Par ailleurs on entend aussi le discours qu’il faut faire ces efforts de soigner parfois d’une façon que l’on juge pas-optimale-au-top-du-top-de-ce-que-j’aimerais-avoir-si-j’étais-le-patient pour pouvoir soigner plus de monde…
enfin quand on voit le piège de la T2A (qui nous fait miroiter plus de moyens alors que le gateau à diviser est le même voire moindre) se refermer sur nous, la boucle est bouclée.
Personne n’est heureusement obligé (du moins explicitement) à quoi que ce soit! Si ce n’est (et alors de manière implicite) de se conformer aux habitudes de service dont les fameux protocoles font partie (Cf ma parabole de la banane, qui a visiblement fait un flop. Je l’adore, pourtant!). Pourquoi rien ne bouge alors, si tout le monde se plaint?

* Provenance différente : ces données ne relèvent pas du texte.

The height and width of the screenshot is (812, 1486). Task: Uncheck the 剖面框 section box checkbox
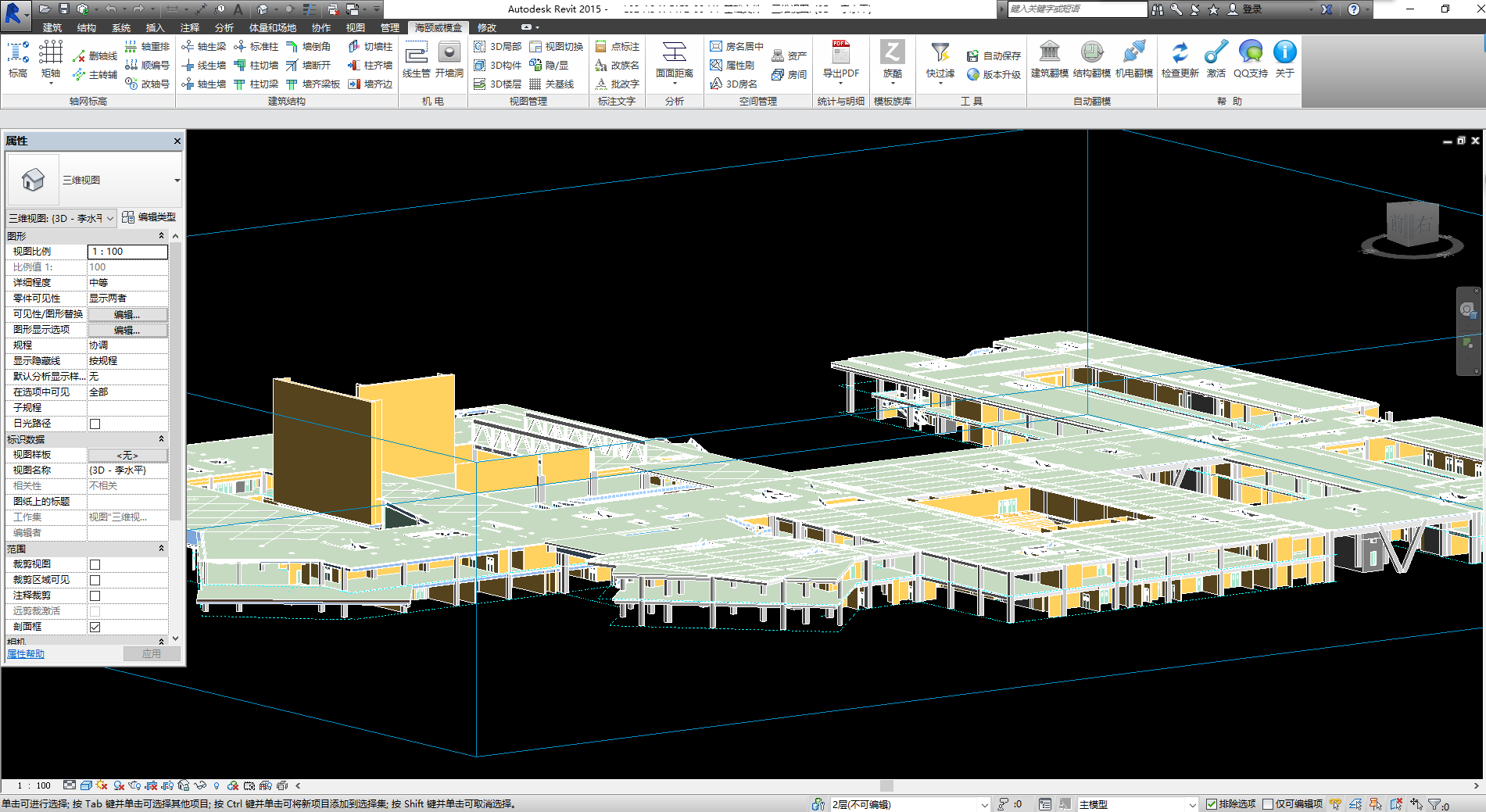click(95, 627)
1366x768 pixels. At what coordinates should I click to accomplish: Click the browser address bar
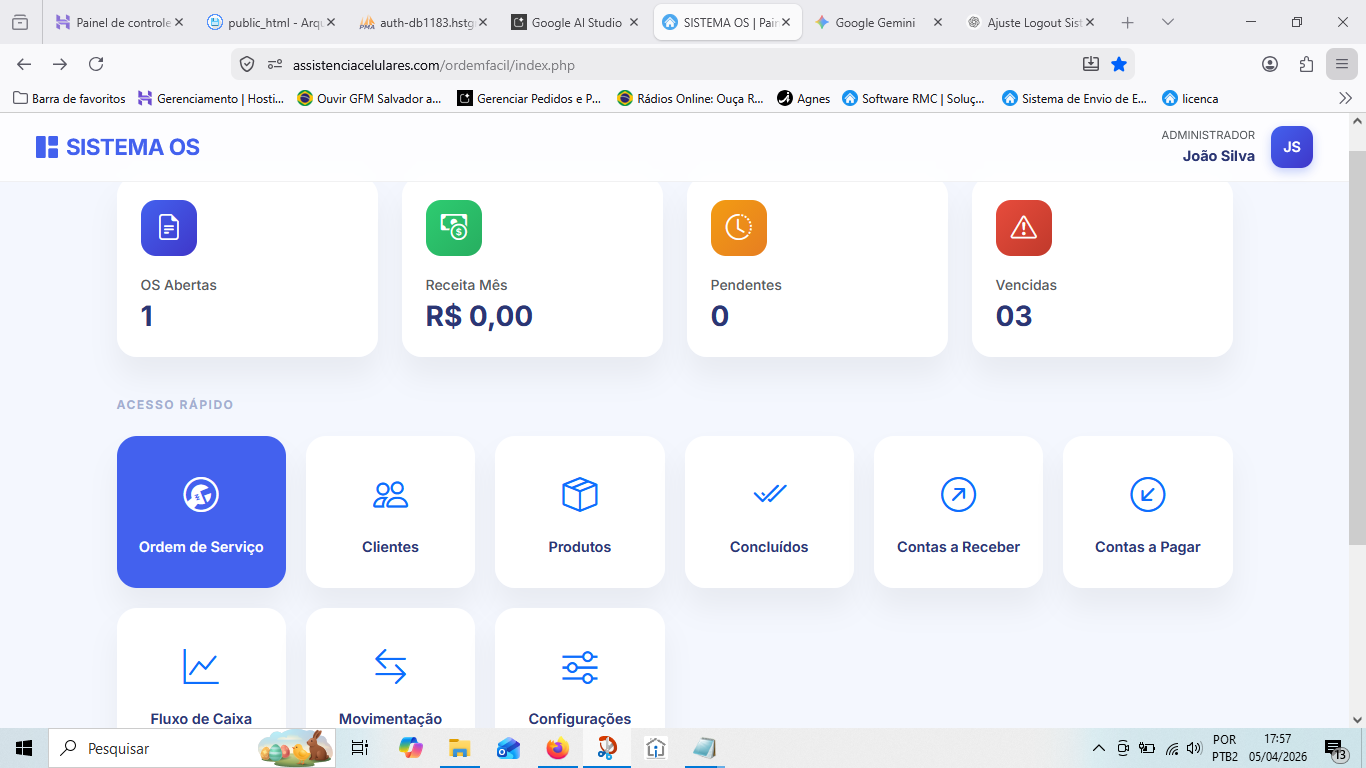[680, 65]
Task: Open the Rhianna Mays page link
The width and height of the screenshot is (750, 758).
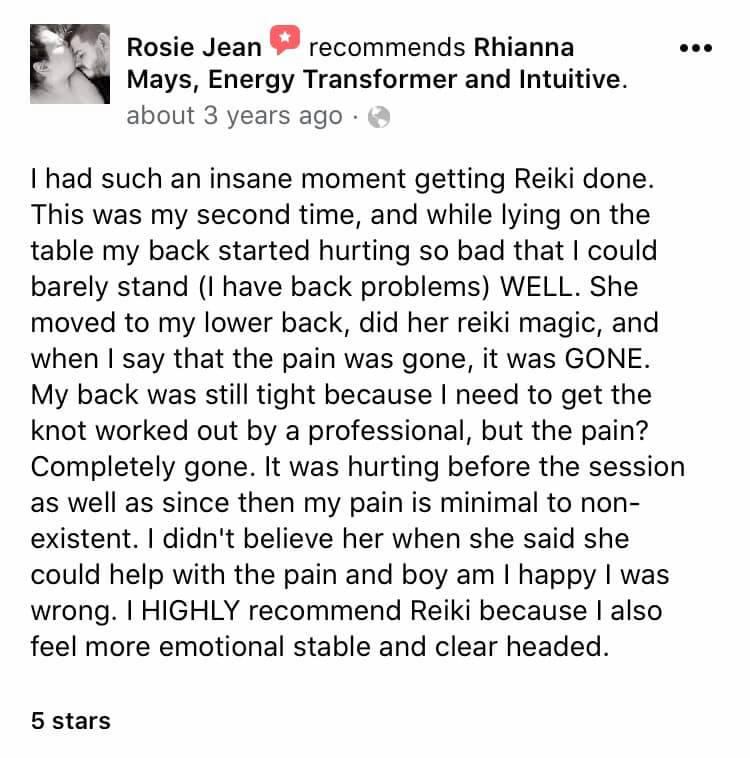Action: click(523, 47)
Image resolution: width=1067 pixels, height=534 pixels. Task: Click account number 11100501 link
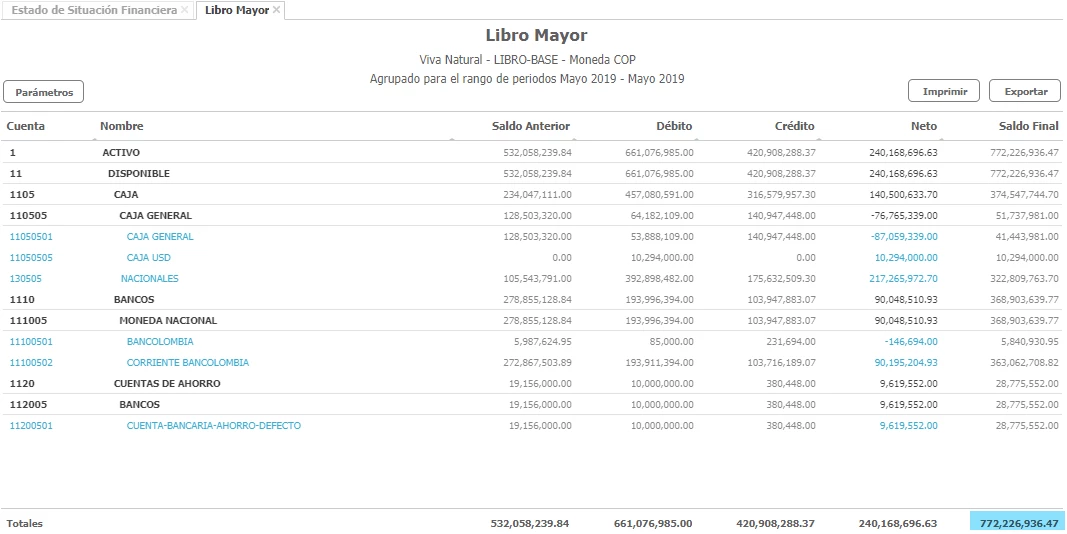coord(31,342)
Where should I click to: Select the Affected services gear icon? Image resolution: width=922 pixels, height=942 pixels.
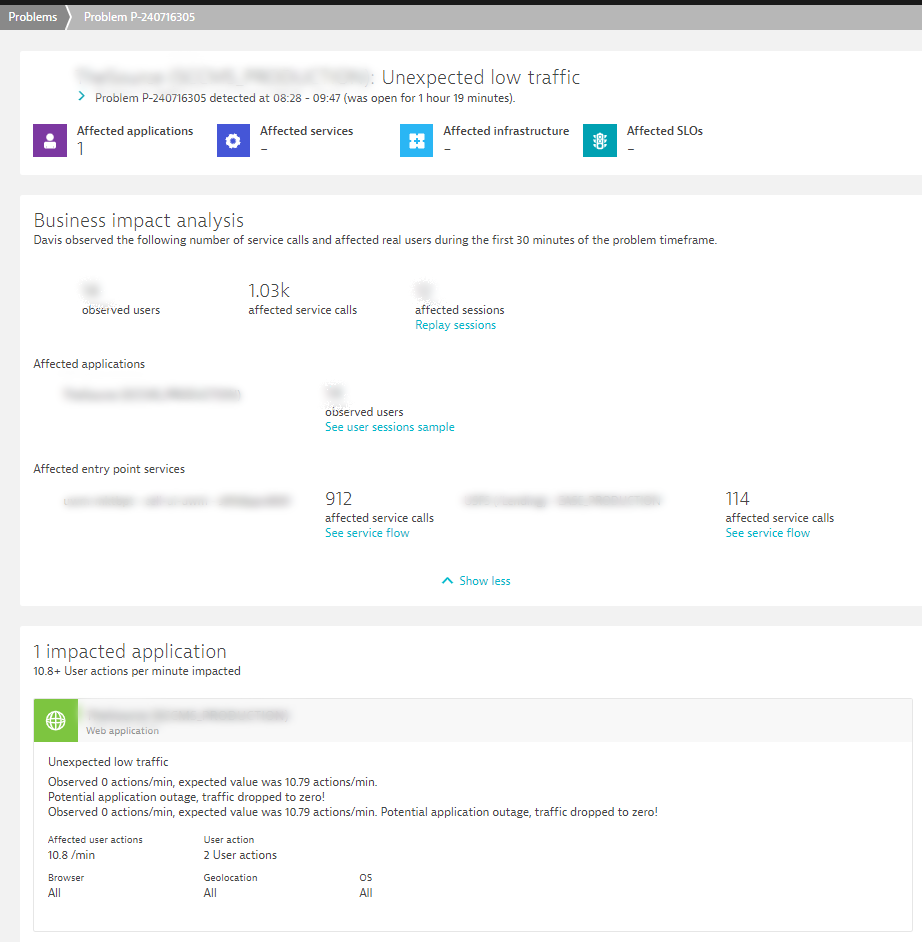tap(233, 140)
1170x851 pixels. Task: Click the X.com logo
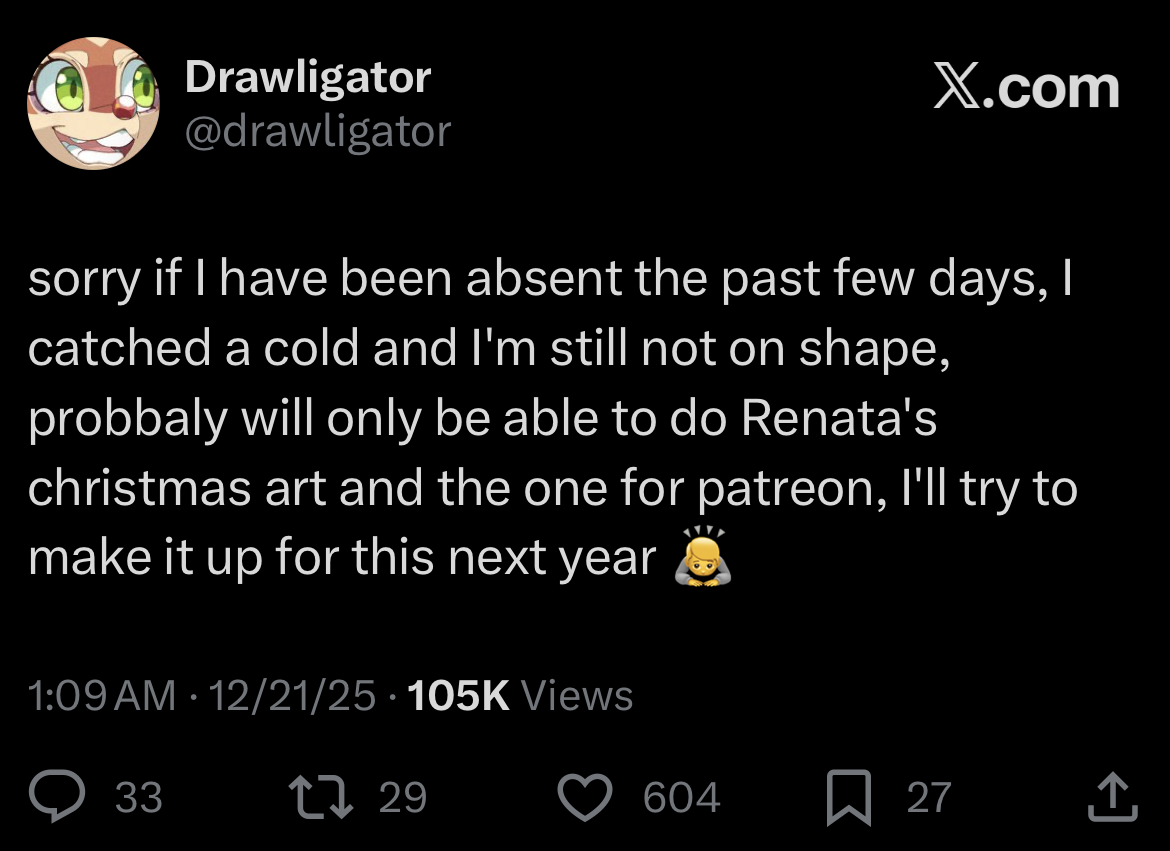pos(1026,88)
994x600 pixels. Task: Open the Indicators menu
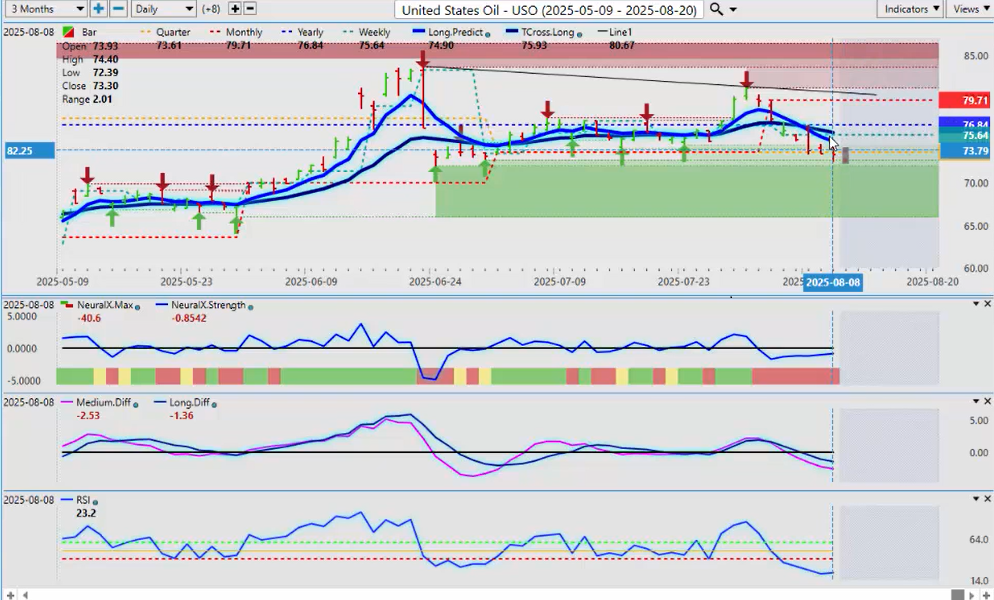911,9
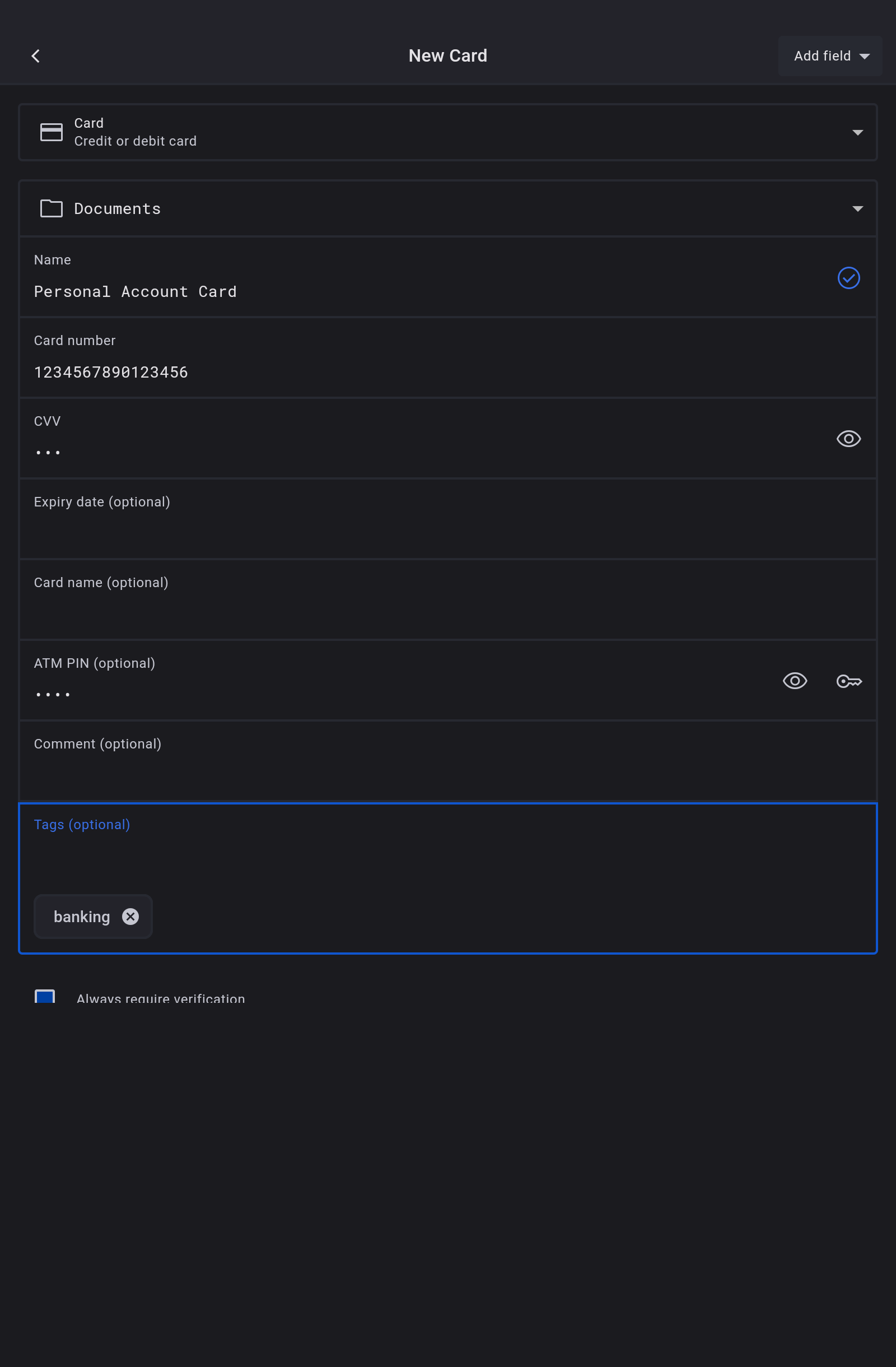Reveal the hidden CVV value
The width and height of the screenshot is (896, 1367).
coord(848,439)
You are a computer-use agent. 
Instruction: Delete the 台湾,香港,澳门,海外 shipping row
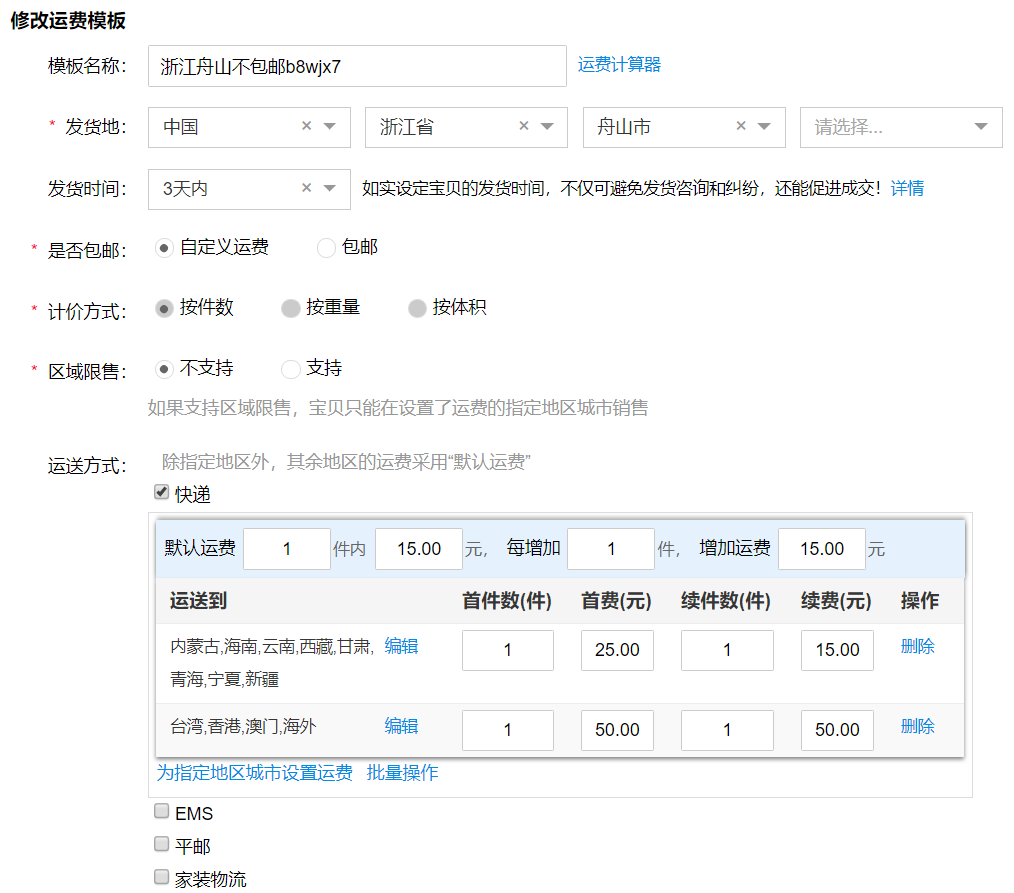[x=917, y=726]

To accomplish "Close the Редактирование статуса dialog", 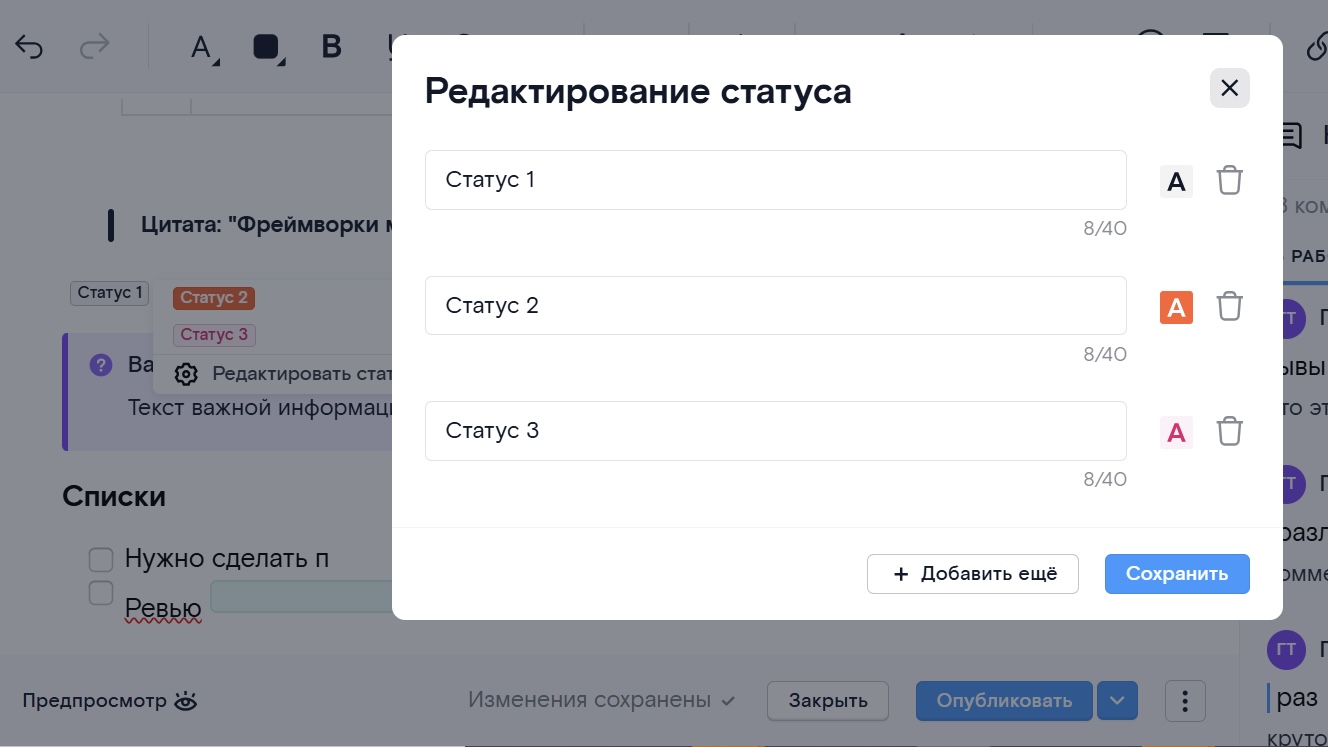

Éléments de réponse: en faisant porter le poids des responsabilités individuelles de chacun sur l’ensemble d’un service via ces fameux protocoles, on peut facilement se décharger du côté chiant de ces (enfin, ses!) responsabilités… Bien pratique quand on a envie de regarder ailleurs, ces protocoles!
Milgram avait bien décrit (dans obedience to Authority, travaux controversés certes, mais intéressants!) le fait qu’une dilution des responsabilités pouvait engendrer des effets pervers de ce type… Autres temps, autres mœurs, diriez vous? Pas si sûr!
Si ,j’aime bien votre parabole de la banane !!;=) Je la garde en mémoire …!
« Tout le monde fait comme ça . on ne change rien .on ne cherche meme pas à savoir si l’on peut faire autrement… » C’est bon comme résumé ?;)
Non non, elle n’a pas fait un flop, mais ces derniers temps, j’étais un peu trop occupé pour commenter et suivre la discussion!
Il s’agit en fait du « théorème du singe », issu du roman éponyme de Christian Blanchard de 2007, pour expliquer la naissance de la culture d’entreprise ( effectivement, on est au coeur du sujet dans les hôpitaux actuellement!), et les secrets de famille. Une fidèle lectrice depuis peu. Merci pour ces moments de lecture très agréables.
Alors là,MERCI.
Depuis le temps que je la cherche, cette référence…
Et voilà un lien vers un résumé des théories de Milgram:
http://fr.wikipedia.org/wiki/Exp%C3%A9rience_de_Milgram
J’avoue ne pas avoir lu ce roman (polar psychologique), mais ce théorème m’a plu et j’ai retrouvé sa trace sur Internet. A vérifier donc par une lecture du livre.
Votre histoire m’en rappelle malheureusement une autre.
Il y a environ 25 ans mon père a subis un triple pontage dans un établissement pas très éloigné de Granges Blanche. En raison de la persistance d’une toux invalidante à laquelle personne n’avait daigné s’intéresser pendant son hospitalisation, le cardiologue du centre de rééducation a demandé une radio pulmonaire. Le compte rendu du radiologue disait : « Masse médiastinale à explorer par TDM », ce que le cardiologue a retranscrit dans son dossier par : « Radio pulmonaire normale ». A la sortie du centre de rééducation, devant la persistance de la toux et l’existence à l’interrogatoire d’hémoptysies, son généraliste a demandé un nouvelle radio, puis un scanner qui a permis de mettre en évidence une métastase médiastinale de carcinome de 10 cm de diamètre, sous la crosse de l’artère pulmonaire. Il est mort 6 mois plus tard, en partie des suites d’une radiothérapie mal dosée, (il n’y a pas qu’à Epinal…), en malade exemplaire qui voulait faire honneur à son médecin de fils.